This study investigated the impact of handedness on a common spatial abilities task, the mental rotation task (MRT). The influence of a right-handed world was contrasted with people’s embodied experience with their own hands by testing both left- and right-handed people on an MRT of right- and left-hand stimuli. An additional consideration is the influence of matching the shape of the hand stimuli with the proprioception of one’s own hands. Two orthogonal hypothesis axes were crossed to yield four competing hypotheses. One axis contrasted (i) embodied experience versus (ii) world knowledge; the other axis contrasted (a) the match between the visual image of a hand on the screen and one’s own hand versus (b) the resemblance of the shape outline information from the hand stimuli with the proprioception of one’s own hands.
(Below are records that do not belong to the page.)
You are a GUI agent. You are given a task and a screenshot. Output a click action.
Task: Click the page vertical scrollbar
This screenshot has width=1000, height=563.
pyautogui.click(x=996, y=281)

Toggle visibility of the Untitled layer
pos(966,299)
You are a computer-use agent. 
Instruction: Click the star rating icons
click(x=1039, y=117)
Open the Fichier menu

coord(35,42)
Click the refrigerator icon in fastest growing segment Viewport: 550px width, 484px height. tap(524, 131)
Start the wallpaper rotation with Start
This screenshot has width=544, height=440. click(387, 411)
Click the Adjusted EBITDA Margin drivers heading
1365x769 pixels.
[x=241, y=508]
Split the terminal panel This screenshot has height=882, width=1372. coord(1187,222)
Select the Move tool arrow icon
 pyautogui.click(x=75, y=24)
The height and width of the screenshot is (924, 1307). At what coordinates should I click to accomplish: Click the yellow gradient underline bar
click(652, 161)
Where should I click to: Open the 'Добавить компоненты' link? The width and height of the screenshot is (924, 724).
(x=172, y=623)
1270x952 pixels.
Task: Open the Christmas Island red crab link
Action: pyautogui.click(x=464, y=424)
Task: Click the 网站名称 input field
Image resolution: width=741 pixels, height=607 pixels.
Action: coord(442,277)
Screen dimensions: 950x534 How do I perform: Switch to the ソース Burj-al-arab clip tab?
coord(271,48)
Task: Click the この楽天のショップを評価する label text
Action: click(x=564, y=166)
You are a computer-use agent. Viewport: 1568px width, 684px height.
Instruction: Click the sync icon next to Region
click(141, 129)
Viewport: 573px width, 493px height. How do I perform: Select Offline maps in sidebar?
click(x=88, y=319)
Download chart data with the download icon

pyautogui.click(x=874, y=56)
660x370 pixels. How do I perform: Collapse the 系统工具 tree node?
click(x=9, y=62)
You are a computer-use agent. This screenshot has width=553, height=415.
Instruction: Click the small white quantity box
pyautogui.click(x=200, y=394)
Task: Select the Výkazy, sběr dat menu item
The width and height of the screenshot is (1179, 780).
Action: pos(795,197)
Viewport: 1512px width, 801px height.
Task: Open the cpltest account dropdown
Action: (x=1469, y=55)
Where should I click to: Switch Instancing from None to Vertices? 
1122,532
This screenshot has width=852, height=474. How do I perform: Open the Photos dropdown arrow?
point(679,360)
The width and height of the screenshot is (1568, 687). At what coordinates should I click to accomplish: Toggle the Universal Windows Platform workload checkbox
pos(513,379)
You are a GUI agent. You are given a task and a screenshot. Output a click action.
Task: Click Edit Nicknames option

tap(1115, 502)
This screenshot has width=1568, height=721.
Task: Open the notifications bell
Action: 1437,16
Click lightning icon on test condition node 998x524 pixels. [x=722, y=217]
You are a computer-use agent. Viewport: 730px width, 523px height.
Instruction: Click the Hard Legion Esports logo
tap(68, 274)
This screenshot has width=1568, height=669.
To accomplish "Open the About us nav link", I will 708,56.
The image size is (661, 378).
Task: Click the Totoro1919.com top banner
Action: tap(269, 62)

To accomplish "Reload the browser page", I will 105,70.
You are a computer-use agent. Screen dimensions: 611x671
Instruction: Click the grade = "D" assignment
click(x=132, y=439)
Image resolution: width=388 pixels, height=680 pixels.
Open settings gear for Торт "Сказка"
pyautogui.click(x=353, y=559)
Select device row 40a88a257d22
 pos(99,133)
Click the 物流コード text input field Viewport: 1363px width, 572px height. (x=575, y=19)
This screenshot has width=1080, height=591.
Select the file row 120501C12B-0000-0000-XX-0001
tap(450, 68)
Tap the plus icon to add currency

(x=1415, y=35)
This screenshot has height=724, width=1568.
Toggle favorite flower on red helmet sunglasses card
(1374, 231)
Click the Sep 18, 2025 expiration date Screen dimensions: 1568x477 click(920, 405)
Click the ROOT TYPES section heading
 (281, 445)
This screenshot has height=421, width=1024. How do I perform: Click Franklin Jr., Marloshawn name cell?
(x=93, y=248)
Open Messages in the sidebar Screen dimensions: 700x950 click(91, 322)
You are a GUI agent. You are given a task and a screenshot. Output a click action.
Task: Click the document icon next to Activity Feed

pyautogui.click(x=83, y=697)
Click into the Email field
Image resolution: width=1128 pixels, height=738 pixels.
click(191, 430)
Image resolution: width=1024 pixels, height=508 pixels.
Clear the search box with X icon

Among people with mixed handedness, right-handers performed more accurately for left-hand stimuli, while left-handers had a trend for higher accuracy for right-hand stimuli. For people with extreme handedness, right-handers outperformed left-handers. Regardless of group, there was no significant variation in performance for left-hand stimuli, with only right-hand stimuli producing significant variation.
No hypothesis fully aligned with all the data. For left-hand stimuli, the consistent performance across groups does not provide support for embodied experience, while world knowledge might influence all groups similarly. Alternatively, the within-group variation for mixed-handed people supports embodied experience in the hand MRT, likely processed through visual-proprioceptive integration.